TASK >>
Go through the records underneath and write each one out again exactly.

______________________________

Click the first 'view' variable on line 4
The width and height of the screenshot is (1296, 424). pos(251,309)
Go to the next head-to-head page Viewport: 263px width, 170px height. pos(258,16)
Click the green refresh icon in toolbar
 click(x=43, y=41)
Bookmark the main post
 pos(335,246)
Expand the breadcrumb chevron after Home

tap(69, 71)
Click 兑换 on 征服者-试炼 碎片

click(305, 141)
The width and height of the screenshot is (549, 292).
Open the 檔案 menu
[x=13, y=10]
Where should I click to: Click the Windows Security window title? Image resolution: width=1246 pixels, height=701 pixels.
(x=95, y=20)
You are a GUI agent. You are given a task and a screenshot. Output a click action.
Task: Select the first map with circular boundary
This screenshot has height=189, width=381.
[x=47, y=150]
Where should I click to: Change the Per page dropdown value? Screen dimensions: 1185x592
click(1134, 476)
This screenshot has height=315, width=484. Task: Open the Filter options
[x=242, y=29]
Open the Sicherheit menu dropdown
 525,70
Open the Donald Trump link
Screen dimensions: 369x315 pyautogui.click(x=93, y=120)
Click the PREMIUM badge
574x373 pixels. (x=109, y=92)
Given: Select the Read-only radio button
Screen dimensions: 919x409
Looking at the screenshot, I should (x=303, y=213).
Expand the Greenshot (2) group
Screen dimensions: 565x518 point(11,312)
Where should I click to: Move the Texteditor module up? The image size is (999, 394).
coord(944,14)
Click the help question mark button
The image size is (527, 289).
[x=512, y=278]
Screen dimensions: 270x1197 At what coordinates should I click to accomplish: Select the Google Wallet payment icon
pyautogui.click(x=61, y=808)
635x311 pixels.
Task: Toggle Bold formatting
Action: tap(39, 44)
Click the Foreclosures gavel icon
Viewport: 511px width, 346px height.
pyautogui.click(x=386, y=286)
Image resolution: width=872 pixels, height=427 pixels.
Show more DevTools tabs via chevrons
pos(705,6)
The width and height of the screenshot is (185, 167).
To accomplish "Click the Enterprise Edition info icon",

______________________________

SOLUTION TO THIS PROBLEM >>
Click the first 'view' variable on line 4
The width and height of the screenshot is (1296, 424). pos(251,309)
Go to the next head-to-head page Viewport: 263px width, 170px height. pos(258,16)
Click the green refresh icon in toolbar
 click(x=43, y=41)
Bookmark the main post
 pos(335,246)
Expand the breadcrumb chevron after Home

tap(69, 71)
Click 兑换 on 征服者-试炼 碎片

click(305, 141)
The width and height of the screenshot is (549, 292).
Open the 檔案 menu
[x=13, y=10]
Where should I click to: Click the Windows Security window title? Image resolution: width=1246 pixels, height=701 pixels.
(x=95, y=20)
You are a GUI agent. You are given a task and a screenshot. Output a click action.
Task: Select the first map with circular boundary
This screenshot has height=189, width=381.
[x=47, y=150]
Where should I click to: Change the Per page dropdown value? Screen dimensions: 1185x592
click(1134, 476)
This screenshot has height=315, width=484. Task: Open the Filter options
[x=242, y=29]
Open the Sicherheit menu dropdown
 525,70
Open the Donald Trump link
Screen dimensions: 369x315 pyautogui.click(x=93, y=120)
Click the PREMIUM badge
574x373 pixels. (x=109, y=92)
Given: Select the Read-only radio button
Screen dimensions: 919x409
Looking at the screenshot, I should (x=303, y=213).
Expand the Greenshot (2) group
Screen dimensions: 565x518 point(11,312)
Where should I click to: Move the Texteditor module up? The image size is (999, 394).
coord(944,14)
Click the help question mark button
The image size is (527, 289).
[x=512, y=278]
Screen dimensions: 270x1197 At what coordinates should I click to accomplish: Select the Google Wallet payment icon
pyautogui.click(x=61, y=808)
635x311 pixels.
Task: Toggle Bold formatting
Action: tap(39, 44)
Click the Foreclosures gavel icon
Viewport: 511px width, 346px height.
pyautogui.click(x=386, y=286)
Image resolution: width=872 pixels, height=427 pixels.
Show more DevTools tabs via chevrons
pos(705,6)
The width and height of the screenshot is (185, 167).
To accomplish "Click the Enterprise Edition info icon",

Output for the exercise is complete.